1. Boneless, skinless chicken thighs - 6
2. Salt and ground black pepper to taste - 1 pinch
3. Unsalted butter - 2 tablespoons
4. Extra-virgin olive oil - 2 tablespoons
5. Carrots, cut into 2-inch pieces - 1 pound
6. Onion, cut in 1/2-inch thick slices - ½
7. Minced garlic - 1 teaspoon
8. Dry white wine - ½ cup
9. Water, divided - 3 tablespoons
10. Cornstarch - 2 teaspoons
11. Minced fresh parsley - 2 tablespoons

How to cook deliciously - Easy One-Skillet Chicken Thighs with Carrots

1. Stage

Blot chicken thighs with paper towels and sprinkle with salt and pepper.

2. Stage

Heat butter and olive oil in a 12-inch skillet over medium heat.

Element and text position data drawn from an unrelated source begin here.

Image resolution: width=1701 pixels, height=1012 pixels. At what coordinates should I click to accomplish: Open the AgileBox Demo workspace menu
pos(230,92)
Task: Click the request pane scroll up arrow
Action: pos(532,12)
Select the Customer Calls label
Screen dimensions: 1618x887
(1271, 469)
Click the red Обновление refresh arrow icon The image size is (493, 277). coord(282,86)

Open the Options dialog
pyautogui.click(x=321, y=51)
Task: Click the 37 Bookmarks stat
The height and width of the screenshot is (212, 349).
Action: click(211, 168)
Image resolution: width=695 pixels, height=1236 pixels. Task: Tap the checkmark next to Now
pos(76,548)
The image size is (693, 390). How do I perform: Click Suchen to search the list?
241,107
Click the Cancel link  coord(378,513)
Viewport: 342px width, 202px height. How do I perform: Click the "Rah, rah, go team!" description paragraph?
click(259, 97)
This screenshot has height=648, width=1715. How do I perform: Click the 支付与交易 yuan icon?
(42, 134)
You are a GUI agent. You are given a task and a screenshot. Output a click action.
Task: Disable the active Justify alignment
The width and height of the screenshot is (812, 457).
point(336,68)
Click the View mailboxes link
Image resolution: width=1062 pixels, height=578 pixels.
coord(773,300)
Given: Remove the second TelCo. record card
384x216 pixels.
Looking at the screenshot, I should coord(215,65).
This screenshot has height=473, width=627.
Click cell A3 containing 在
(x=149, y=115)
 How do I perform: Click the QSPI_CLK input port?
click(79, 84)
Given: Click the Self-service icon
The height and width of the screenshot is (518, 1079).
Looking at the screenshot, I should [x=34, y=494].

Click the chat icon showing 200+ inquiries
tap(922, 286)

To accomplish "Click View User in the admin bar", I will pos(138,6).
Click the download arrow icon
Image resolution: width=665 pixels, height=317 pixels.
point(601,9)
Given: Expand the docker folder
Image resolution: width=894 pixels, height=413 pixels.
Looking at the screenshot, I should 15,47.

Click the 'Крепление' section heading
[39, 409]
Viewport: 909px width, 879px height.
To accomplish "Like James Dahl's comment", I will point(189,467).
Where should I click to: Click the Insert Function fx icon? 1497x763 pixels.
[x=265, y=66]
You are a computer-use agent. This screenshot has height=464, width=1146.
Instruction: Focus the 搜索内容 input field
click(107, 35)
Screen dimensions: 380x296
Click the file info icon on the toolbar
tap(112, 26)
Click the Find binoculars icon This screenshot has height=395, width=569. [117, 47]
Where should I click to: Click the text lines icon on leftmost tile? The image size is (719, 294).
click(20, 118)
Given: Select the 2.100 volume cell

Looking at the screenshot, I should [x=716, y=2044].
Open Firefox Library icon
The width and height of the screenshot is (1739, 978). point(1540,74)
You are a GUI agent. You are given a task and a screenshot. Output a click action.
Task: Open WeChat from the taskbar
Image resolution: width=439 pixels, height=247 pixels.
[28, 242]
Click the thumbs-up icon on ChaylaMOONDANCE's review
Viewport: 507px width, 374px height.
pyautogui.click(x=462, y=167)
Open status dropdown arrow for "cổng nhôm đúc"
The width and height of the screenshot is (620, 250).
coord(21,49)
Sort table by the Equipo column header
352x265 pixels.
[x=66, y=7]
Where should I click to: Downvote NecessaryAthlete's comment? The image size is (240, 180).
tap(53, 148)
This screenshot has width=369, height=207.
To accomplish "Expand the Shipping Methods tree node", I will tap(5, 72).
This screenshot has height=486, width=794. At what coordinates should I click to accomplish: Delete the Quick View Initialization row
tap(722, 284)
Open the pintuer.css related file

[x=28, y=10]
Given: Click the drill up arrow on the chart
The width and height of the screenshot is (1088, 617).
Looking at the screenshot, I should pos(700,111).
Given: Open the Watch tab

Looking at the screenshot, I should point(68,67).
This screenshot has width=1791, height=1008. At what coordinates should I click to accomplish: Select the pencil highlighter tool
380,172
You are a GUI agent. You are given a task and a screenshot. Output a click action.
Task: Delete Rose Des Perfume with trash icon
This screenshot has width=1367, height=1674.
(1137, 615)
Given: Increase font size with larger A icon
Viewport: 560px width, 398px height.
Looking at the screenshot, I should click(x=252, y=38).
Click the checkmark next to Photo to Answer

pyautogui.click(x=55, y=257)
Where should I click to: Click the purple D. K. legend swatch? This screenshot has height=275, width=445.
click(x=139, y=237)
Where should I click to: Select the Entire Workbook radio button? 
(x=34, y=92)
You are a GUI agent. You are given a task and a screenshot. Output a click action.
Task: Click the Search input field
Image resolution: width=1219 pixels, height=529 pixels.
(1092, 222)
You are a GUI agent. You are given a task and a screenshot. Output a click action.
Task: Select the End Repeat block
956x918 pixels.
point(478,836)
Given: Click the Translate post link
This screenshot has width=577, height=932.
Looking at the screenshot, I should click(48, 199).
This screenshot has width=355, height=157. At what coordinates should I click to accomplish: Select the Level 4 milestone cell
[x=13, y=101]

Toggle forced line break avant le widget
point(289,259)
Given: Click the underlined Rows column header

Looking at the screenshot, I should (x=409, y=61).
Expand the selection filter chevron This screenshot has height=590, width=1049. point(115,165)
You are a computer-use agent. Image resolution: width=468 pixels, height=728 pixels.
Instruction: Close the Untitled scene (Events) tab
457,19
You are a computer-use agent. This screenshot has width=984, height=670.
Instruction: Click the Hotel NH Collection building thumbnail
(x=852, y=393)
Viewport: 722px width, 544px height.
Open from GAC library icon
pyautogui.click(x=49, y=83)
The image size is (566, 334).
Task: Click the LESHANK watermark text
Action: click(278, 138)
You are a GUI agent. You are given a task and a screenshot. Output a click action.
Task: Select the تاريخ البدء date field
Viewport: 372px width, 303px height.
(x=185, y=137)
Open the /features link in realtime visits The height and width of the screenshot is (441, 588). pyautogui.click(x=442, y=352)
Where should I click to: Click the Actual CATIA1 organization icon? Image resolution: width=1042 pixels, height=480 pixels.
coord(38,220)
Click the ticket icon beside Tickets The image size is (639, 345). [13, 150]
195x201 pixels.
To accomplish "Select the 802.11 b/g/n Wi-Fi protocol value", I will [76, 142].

Add chicken thighs and cook until browned, about 4 minutes per side. Remove chicken from the skillet and keep warm.

3. Stage

Add carrots, onion, and minced garlic to the same skillet, stirring to coat with pan drippings. Season with salt and pepper and cook for 2 minutes. Nestle browned chicken thighs into vegetables; pour in wine and 2 tablespoons water and cook for an additional 2 minutes.

4. Stage

Cover, reduce heat to low, and simmer until carrots are fork-tender and chicken juices run clear, about 20 minutes. An instant-read thermometer inserted into the center should read at least 165 degrees F (74 degrees C). Use a slotted spoon to transfer chicken and vegetables to a serving dish; reserve drippings in the skillet.

5. Stage

Combine cornstarch and 1 tablespoon water in a small bowl, stirring to dissolve any lumps; stir into the skillet and bring to a boil. Cook until thickened, stirring continuously, 3 to 5 minutes.

6. Stage

Pour sauce over chicken and vegetables. Sprinkle with fresh parsley to serve.